The Super Sad State: Shteyngart, Zamyatin and Dystopias

It would be beneficial to most, if not everyone, to read a dystopian novel at least once in their career as a graduate student whether he or she was exposed to the genre in high school or not. Out of them all, the novel Super Sad True Love Story is perhaps closer to reality than fiction. Shteyngart moves away from his two previous, more humorous novels and creates a world where this humor hangs by the gallows and transitions from being barely perceptible in the first few chapters to morbidity in the end.

Why dsytopian fiction? The word dystopia is the polar opposite yet synonymous form of the word utopia. The root of utopia comes from the Greek ou ‘not’ + topos ‘place’ word, literally meaning a place that does not and cannot exist. In literature, a dystopia is a construction of a utopian world made by man, thus unpleasant and malformed. Zamyatin’s We, inspired and anticipatory of the Soviet rule that was to come in Russia during the 1920s, expressed such a malformed utopia by projecting the social equality and machine-like hand of communist rule into a society without class, monitored by every eye as a means of keeping the machine stable, where relationships do not exist and sex is a mere registered act through government sanction and privilege, a narcotic to keep the masses in check.

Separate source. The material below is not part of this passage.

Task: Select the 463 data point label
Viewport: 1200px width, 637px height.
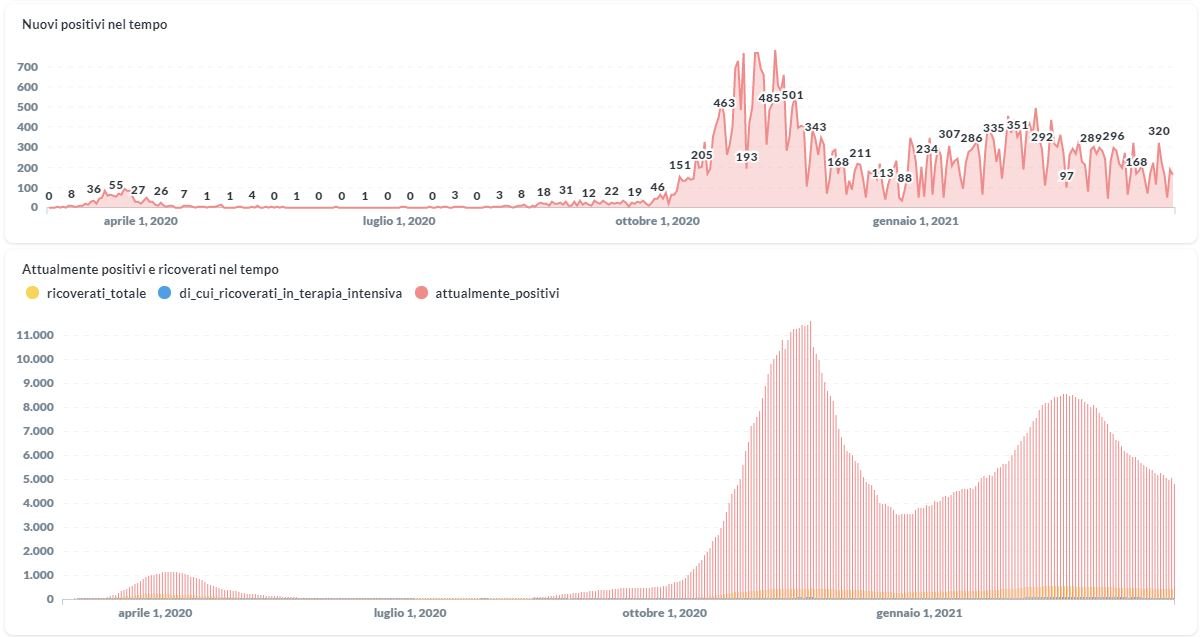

The fascination with the world at large – culture, governments and political powers, technology, and the obsession with youth – drive these novels across the boundaries of the genre into a much too clear reality beyond the pages of storytelling. My experience with dystopia begins with Huxley, Orwell, and Bradbury, respectively. What is unique about Shteyngart is that in his attempt at satirizing the future, he literally grasps for it – “you can smell Shteyngart sweating to stay one step ahead of the decaying world he’s trying to satirize. It’s an almost impossible race now that the exhibitionism of ordinary people has lost its ability to shock us” (Charles). In other words, the future is already here.

In the world of S.S.T.L.S the haunting genius of Shteyngart is his ability to anticipate a perceptible and eventual state of the U.S. and the global economy. “He’s blended the competing nightmares of Sarah Palin and Nancy Pelosi to imagine the worst of both worlds, ruled by a bureaucratic monster called the Bipartisan Party” (Charles). The American Dollar has no value aside from it’s being pegged to Chinese Yuan. The youth are sunk in their äppärät – iphones on steroids with no off button, streaming data about sexual preferences, style and pornographic entertainment. What is humorous is that if anyone were to look at their facebook or youtube, or watch the news, this future is now and it only is going to get much worse and continue it’s plummet.

And what of our beloved books? Lenny Abramov, the protagonist, seems to be the only man left alive in New York City who reads them, moreover, owns a bookshelf. He keeps these treasures to himself not wishing to betray his “uncool” attachment to them, thereby betraying himself in his fight to stay young in the eyes of others and himself. Eunice, his significant other, is aghast as she describes to her media friend the time spent reading to her. “I was so embarrassed I just stood there and watched him read which lasted for like HALF AN HOUR.” Her friend texts back: “Maybe you guys can read to each other in bed or something. And then you can sew your own clothes. HA HA HA.” The literary culture is dead. Language is dead as well. Ads like “Switch to images today!” stream through the äppärät at blinding speeds encouraging the decline of literacy and the emergence of a truly image based culture.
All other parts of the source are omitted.